A new report from Green Alliance suggests that transforming the UK’s approach to repair, reuse, recycling and remanufacture could create more than 450,000 jobs across the country by 2035 – and help the government define and deliver its ‘levelling up’ agenda.
The new research finds that transforming the UK’s circular economy could see more than 300,000 new jobs in remanufacturing and 30,000 in repair work within the next 15 years.
A third of the projected total jobs would be in lower skilled occupations that currently see higher unemployment rates, while positions in skilled trades and administrative and procurement roles would also benefit. This could help to replace jobs lost to automation and offshoring, according to the Green Alliance.
This is a great opportunity for the Chancellor to show his commitment to expanding innovation, and for the government to show the meaning of levelling up
With an ambitious approach, through investment in skills, infrastructure and innovation, the West Midlands and the North West would see significant growth in remanufacturing jobs.
Recycling jobs could help challenge unemployment in Wales, alongside rental and leasing jobs in the South West and remanufacturing jobs in Yorkshire and the Humber.
There could be opportunities for product designers in new remanufacturing departments in the North East, and for skilled repairers of machinery and electronics in the East Midlands.
Zoe Avison from Green Alliance said:“A big programme to avoid unnecessary waste and reclaim the value of materials would not only help consumers but create jobs in communities across the country.

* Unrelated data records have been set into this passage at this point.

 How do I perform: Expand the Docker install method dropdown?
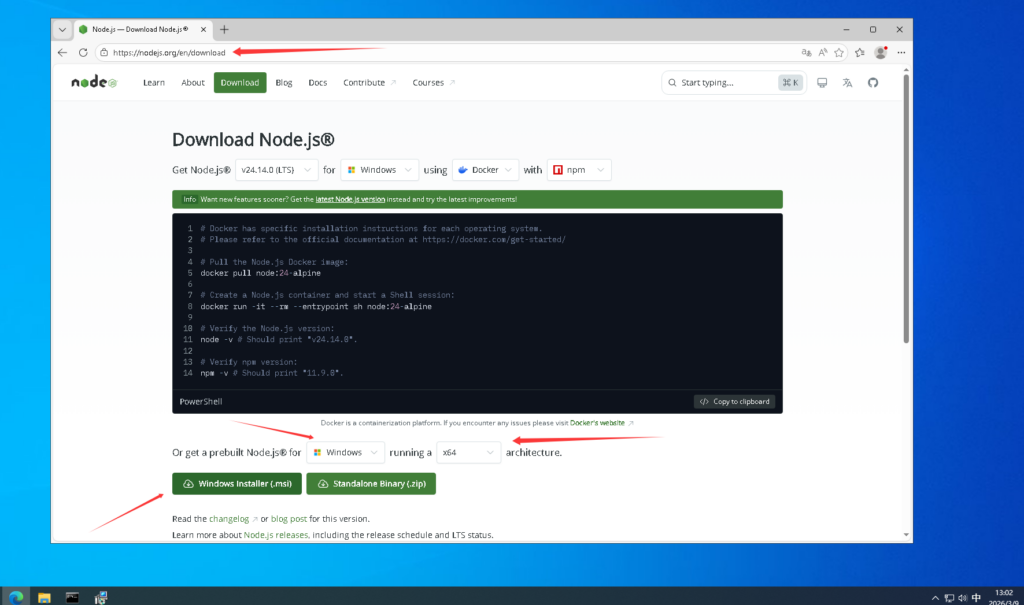tap(486, 170)
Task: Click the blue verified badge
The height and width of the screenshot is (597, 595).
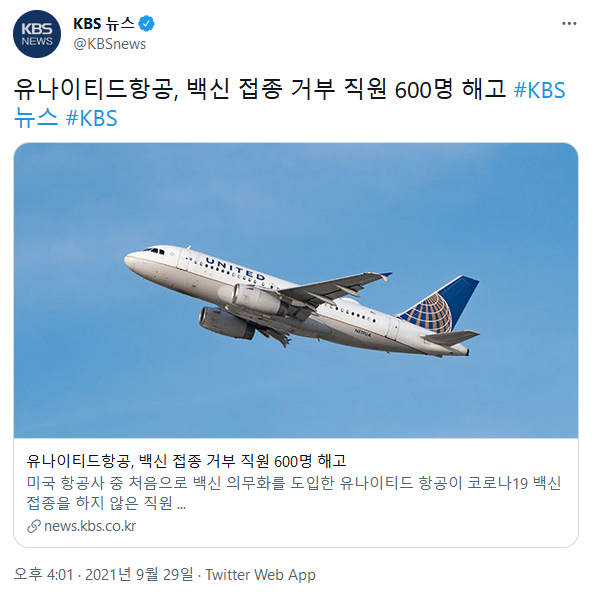Action: [146, 24]
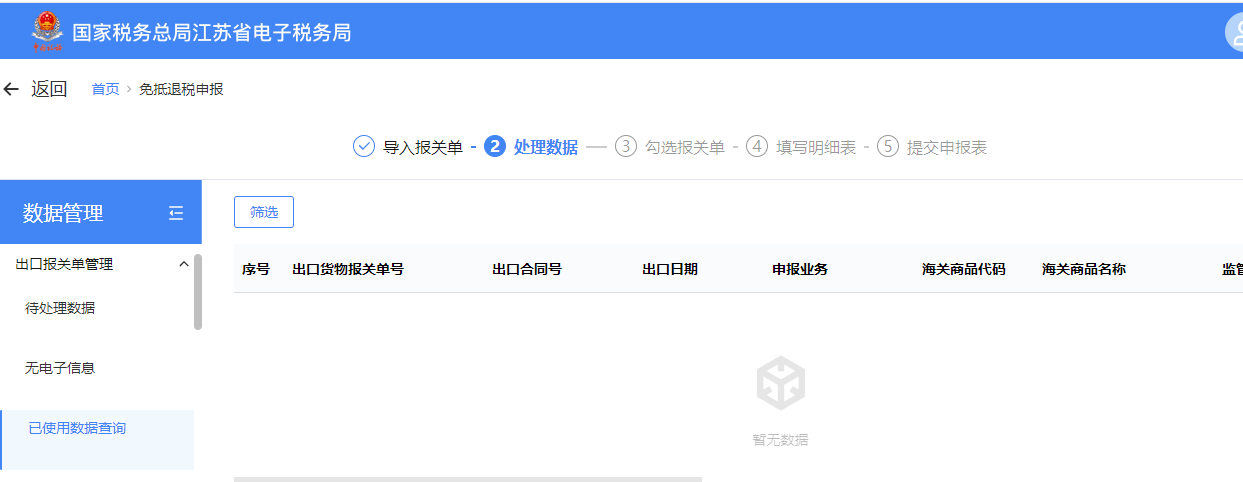Click the empty data box icon
The image size is (1243, 482).
(x=780, y=384)
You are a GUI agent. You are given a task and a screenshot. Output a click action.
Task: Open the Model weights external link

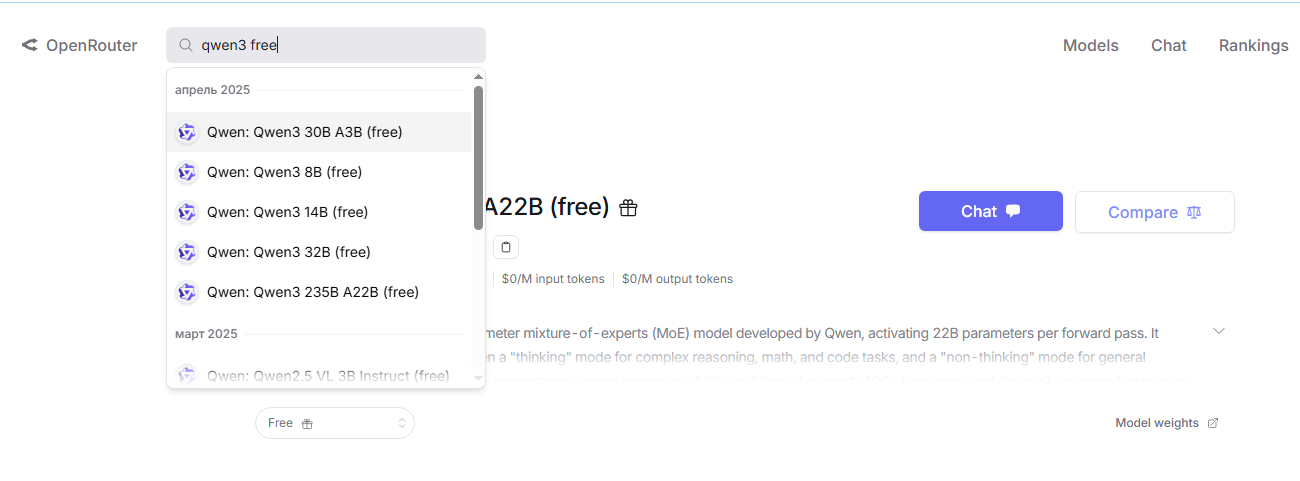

“This is a great opportunity for the Chancellor to show his commitment to expanding innovation, and for the government to show the meaning of levelling up.”
Green Alliance has found, however, that creating lots of jobs, and more evenly, across the UK is dependent on government ambition.
If the UK’s circular economy continues to develop at the existing rate, Green Alliance projects that only 40,000 new jobs will be created across the country to 2035.
Moreover, the South East and London would stand to gain a markedly higher share of these jobs than under a scenario where the approach to the circular economy was transformed.
Boosting the circular economy would therefore support the government’s ‘levelling up’ vision, which Green Alliance says has ‘come under criticism’ in recent months.
Green Alliance is urging the Treasury to bring in a series of new policies to transform the circular economy and create jobs across the UK. These include an ambitious target to halve UK resource use by 2050; to increase consumer demand by zero rating VAT on repairs and refurbishment; and to support workers to move into the circular economy through retraining programmes and career coaching.
To demonstrate the value of the circular economy, a reused iPhone retains around 48 percent of its original value, but just 0.24 per cent as recycled material.